Alle Prognosen zu einem Zinsanstieg haben sich bisher als Makulatur erwiesen. Das muss natürlich nicht auf Jahre so bleiben, aber für die nächsten Monate werden kaum steigende Konditionen erwartet. „Bauherren können durchaus darauf spekulieren, dass der Abwärtstrend noch eine Weile anhält“, sagt Herbst.

Er hält weitere Abschläge von bis zu 0,15 Prozentpunkten für möglich. Im weiteren Jahresverlauf ist lediglich mit leichten Auf-und-Ab-Bewegungen bei den Zinsen zu rechnen. „Es ist schon ungewöhnlich, dass die Zinsen so lange auf einem historisch niedrigen Niveau verharren“, sagt Herbst.


Wie lang sollte die Zinsbindung sein?

Zinsen von weniger als einem Prozent gibt es nur bei einer Laufzeit von fünf und zehn Jahren. Verbraucherschützer raten zu einer längeren Zinsbindung, wenn mehr als 100.000 Euro finanziert werden sollen. „Der Vorteil ist, dass man sich die niedrigen Zinsen für einen längeren Zeitraum sichert und so mehr Planungssicherheit hat“, sagt Herbst. Im Schnitt liegen die Zinsen für eine 15-jährige Zinsbindung bei 1,61 Prozent. Aber es gibt auch deutlich günstigere Angebote. „Deshalb sollte man mehrere Angebote einholen“, rät Dirk Scobel von der Verbraucherzentrale Hamburg.

Bei der Allianz gibt es eine 15-jährige Zinsbindung für 1,20 Prozent und bei der PSD Bank für 1,36 Prozent. Der entscheidende Vorteil bei einer längeren Zinsbindung ist die geringere Restschuld: Bei einem Kredit von 300.000 Euro über zehn Jahre sind es noch rund 206.000 Euro, nach 15 Jahren sind es noch etwa 152.000 Euro Restschuld. „Wenn dann ein neuer Kreditvertrag abgeschlossen werden muss und die Zinsen bis dahin gestiegen sind, ist das ein großer Vorteil“, sagt Herbst. Die Mehrbelastung durch die höheren Zinsen liegt bei rund 100 Euro im Monat. Außerdem kann der Kredit vom Immobilienkäufer nach zehn Jahren ohne Vorfälligkeitsentschädigung gekündigt werden.

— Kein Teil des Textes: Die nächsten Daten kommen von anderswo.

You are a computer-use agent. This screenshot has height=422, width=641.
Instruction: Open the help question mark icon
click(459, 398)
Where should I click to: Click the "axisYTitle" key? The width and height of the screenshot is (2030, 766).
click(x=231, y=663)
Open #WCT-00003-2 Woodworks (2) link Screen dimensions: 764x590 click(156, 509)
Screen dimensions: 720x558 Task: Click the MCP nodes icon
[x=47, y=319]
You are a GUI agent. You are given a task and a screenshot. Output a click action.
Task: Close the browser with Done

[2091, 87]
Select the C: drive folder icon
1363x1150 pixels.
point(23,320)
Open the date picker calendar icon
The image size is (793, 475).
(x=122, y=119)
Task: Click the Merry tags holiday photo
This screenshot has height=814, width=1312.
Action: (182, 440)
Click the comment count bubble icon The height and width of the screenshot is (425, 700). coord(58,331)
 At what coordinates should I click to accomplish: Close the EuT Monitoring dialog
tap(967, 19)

Wie entwickeln sich die Immobilienpreise?

In Deutschland verdoppelten sich seit 2008 die Umsätze mit Immobilien. 2018 waren es laut amtlicher Gutachter 260 bis 270 Milliarden Euro, insbesondere in den Städten stiegen die Preise. Die Vorteile einer günstigen Finanzierung werden durch die höheren Immobilienpreise wieder aufgezehrt. Gleichzeitig befördern die niedrigen Zinsen den Immobilienboom, denn für relativ wenig Geld lassen sich hohe Kreditsummen schultern.